Problem to work on: From the entries below, return every line that includes the word "computer".

•••

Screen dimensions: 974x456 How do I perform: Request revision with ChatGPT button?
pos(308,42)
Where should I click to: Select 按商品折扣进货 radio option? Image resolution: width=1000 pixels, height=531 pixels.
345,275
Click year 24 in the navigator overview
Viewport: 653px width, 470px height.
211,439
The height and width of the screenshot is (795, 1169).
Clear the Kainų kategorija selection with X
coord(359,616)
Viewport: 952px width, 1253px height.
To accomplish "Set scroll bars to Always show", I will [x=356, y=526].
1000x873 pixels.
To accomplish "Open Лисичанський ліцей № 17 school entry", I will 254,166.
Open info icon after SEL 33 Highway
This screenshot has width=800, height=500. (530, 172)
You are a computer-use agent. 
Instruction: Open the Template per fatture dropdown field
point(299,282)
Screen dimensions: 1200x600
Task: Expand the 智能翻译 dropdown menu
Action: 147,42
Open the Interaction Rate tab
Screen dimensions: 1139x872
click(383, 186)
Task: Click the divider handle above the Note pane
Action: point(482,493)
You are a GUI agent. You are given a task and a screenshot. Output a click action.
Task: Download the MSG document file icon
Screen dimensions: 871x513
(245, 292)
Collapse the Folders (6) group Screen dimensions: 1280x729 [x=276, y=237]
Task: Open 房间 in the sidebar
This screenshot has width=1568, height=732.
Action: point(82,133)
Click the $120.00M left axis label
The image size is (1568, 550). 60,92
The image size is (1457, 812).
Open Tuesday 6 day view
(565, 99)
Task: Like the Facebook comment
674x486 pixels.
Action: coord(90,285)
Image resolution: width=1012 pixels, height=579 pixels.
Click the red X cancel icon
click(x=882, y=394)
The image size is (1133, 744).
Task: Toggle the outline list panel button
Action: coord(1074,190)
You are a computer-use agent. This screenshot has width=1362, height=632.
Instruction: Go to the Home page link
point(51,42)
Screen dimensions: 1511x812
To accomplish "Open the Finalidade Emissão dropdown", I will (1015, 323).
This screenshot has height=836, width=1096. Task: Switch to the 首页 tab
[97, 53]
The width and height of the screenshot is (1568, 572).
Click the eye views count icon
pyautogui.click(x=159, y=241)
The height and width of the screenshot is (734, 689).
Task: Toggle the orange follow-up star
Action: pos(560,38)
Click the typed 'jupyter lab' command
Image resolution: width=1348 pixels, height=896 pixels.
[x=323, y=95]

•••

Result for this task:
You are a computer-use agent. 
You are a computer-use agent. This screenshot has width=1362, height=632.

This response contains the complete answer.